[Data to process — start]

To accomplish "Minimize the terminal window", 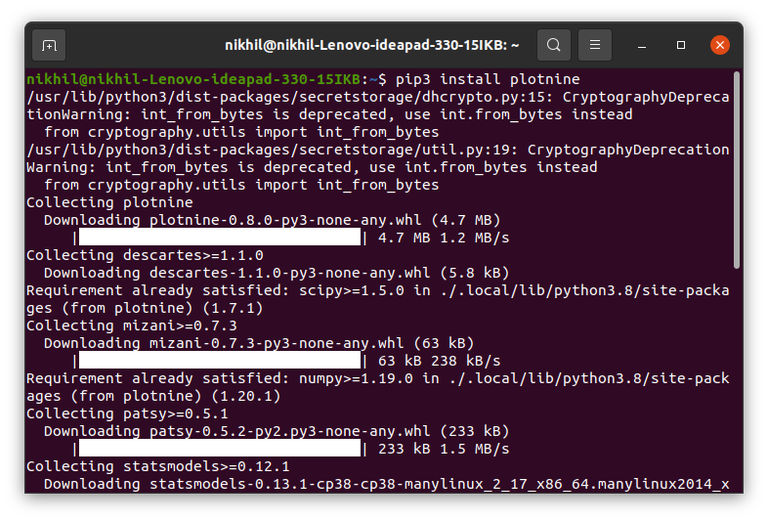I will coord(642,46).
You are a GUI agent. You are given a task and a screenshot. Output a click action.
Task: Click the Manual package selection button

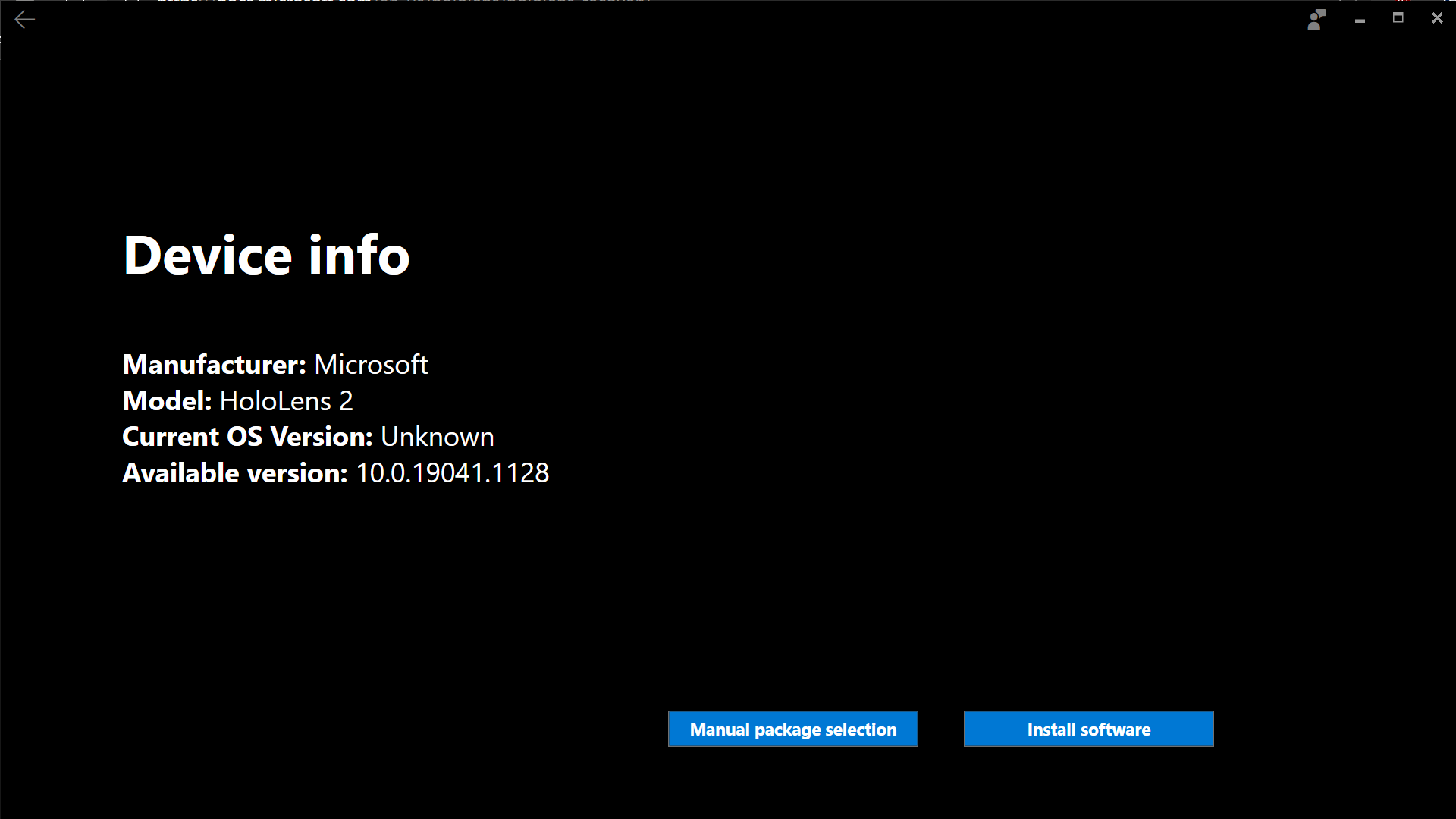(793, 729)
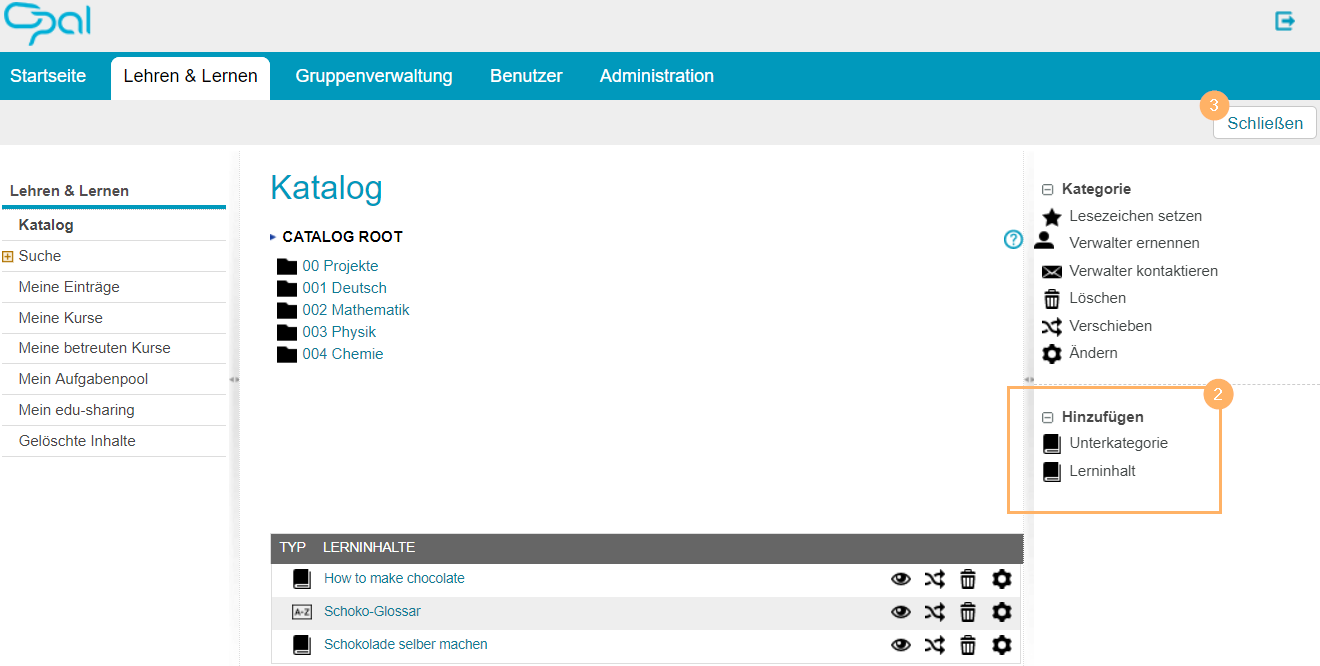Click the logout icon at top right
The height and width of the screenshot is (666, 1320).
coord(1285,21)
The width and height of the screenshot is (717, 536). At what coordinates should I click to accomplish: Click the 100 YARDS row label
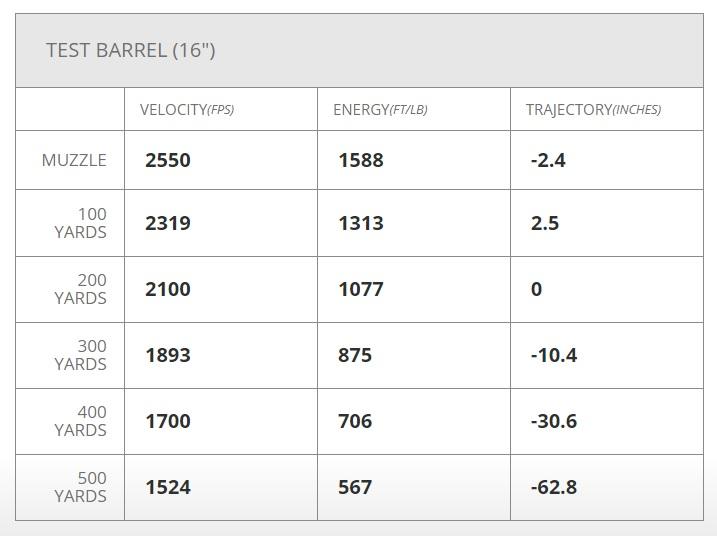(81, 223)
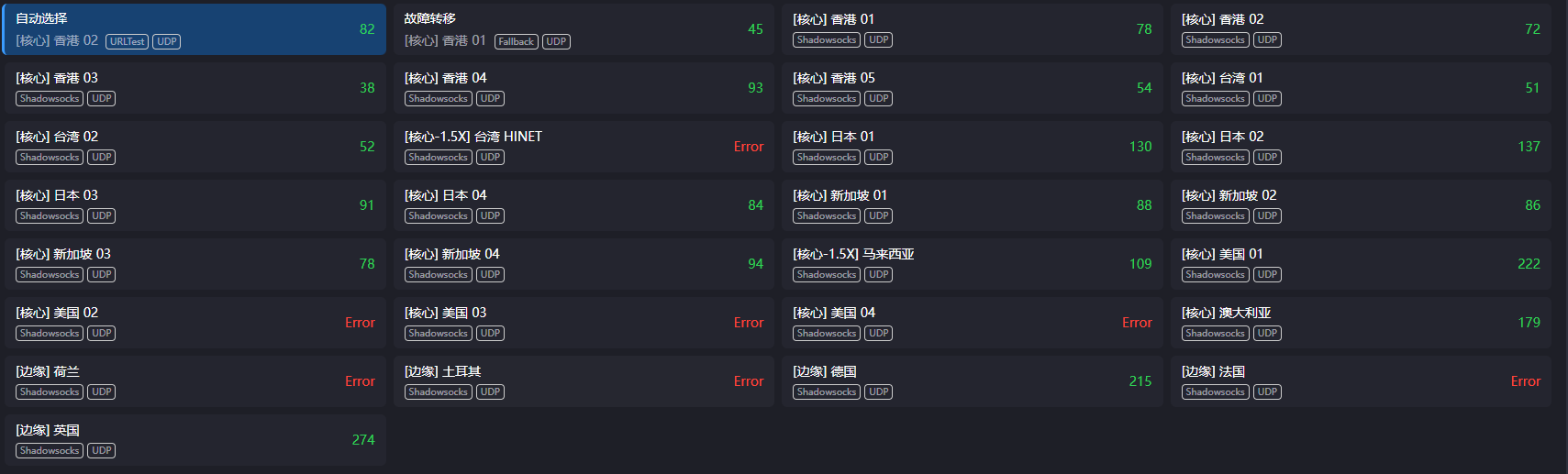Screen dimensions: 1568x474
Task: Click the Shadowsocks tag on [边缘] 德国
Action: pos(827,391)
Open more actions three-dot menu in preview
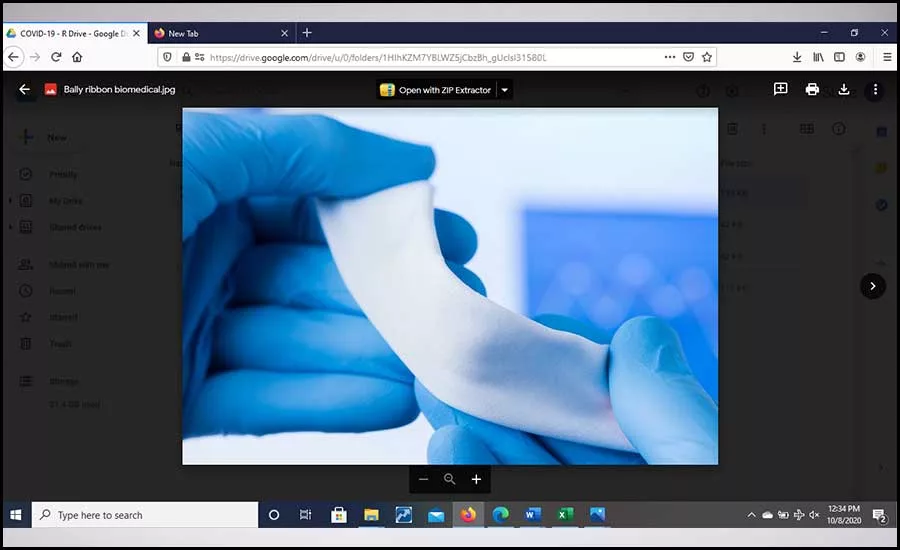This screenshot has width=900, height=550. 875,90
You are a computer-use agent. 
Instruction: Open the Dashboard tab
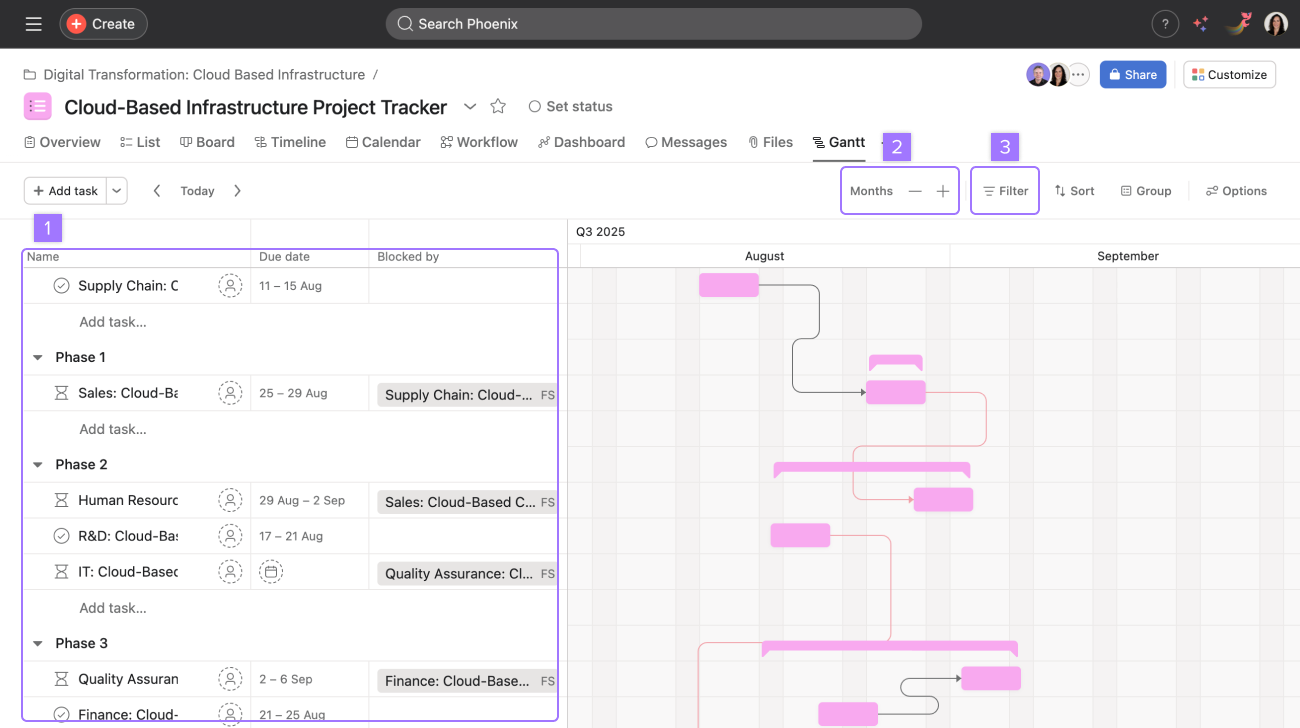pyautogui.click(x=581, y=142)
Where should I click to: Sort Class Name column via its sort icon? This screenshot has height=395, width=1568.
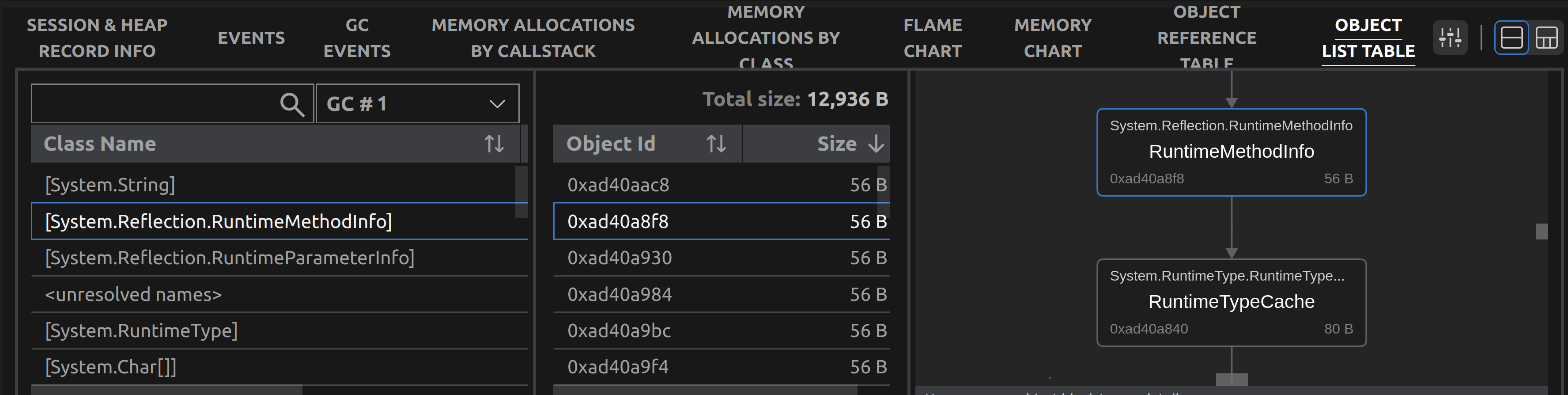click(x=495, y=144)
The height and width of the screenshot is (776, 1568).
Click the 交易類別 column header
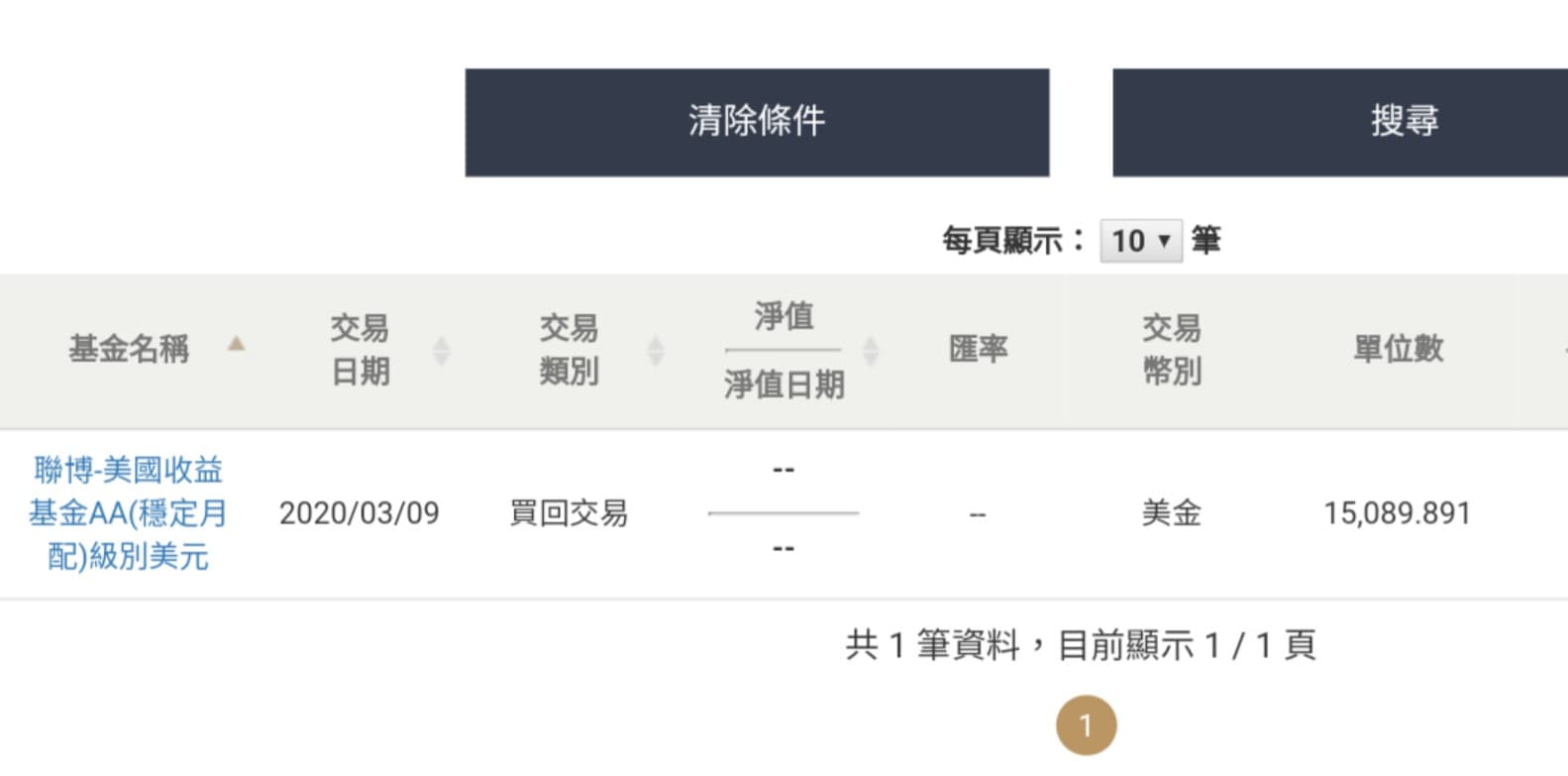[570, 349]
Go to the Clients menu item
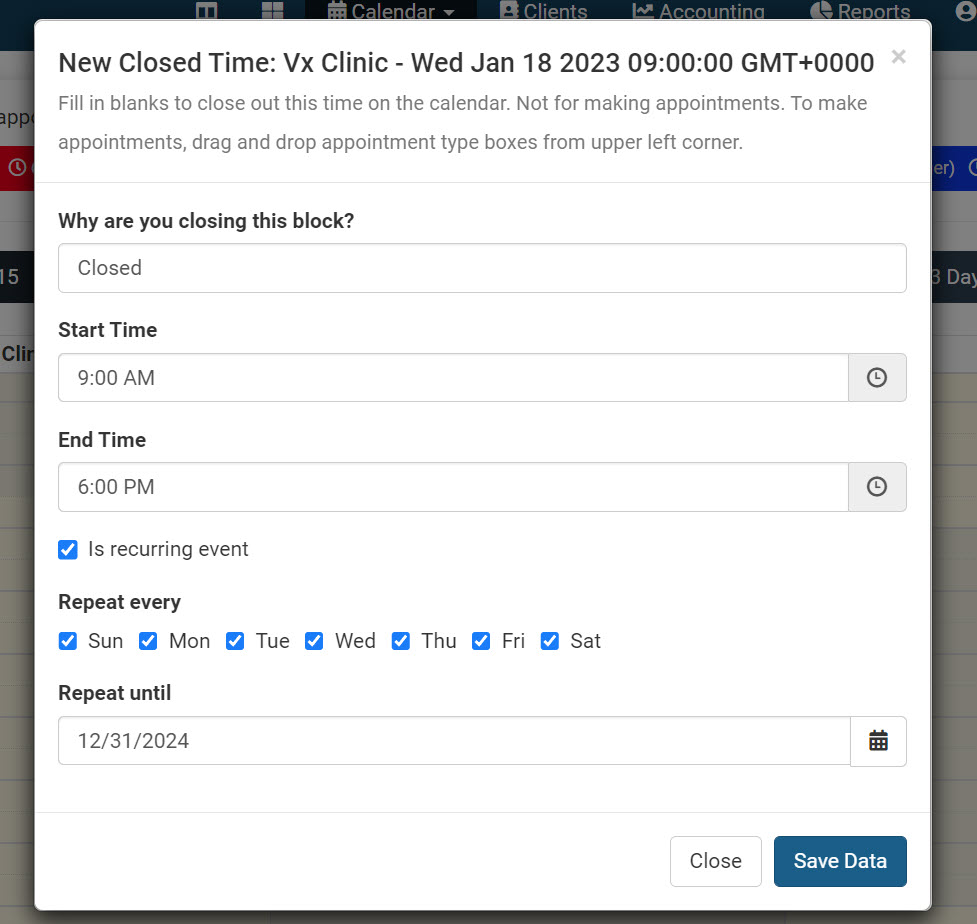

[Data to process — finish]

*What is being asked*
The total, and only the total: count the lines above that contain "agent".

*Result for this task*
2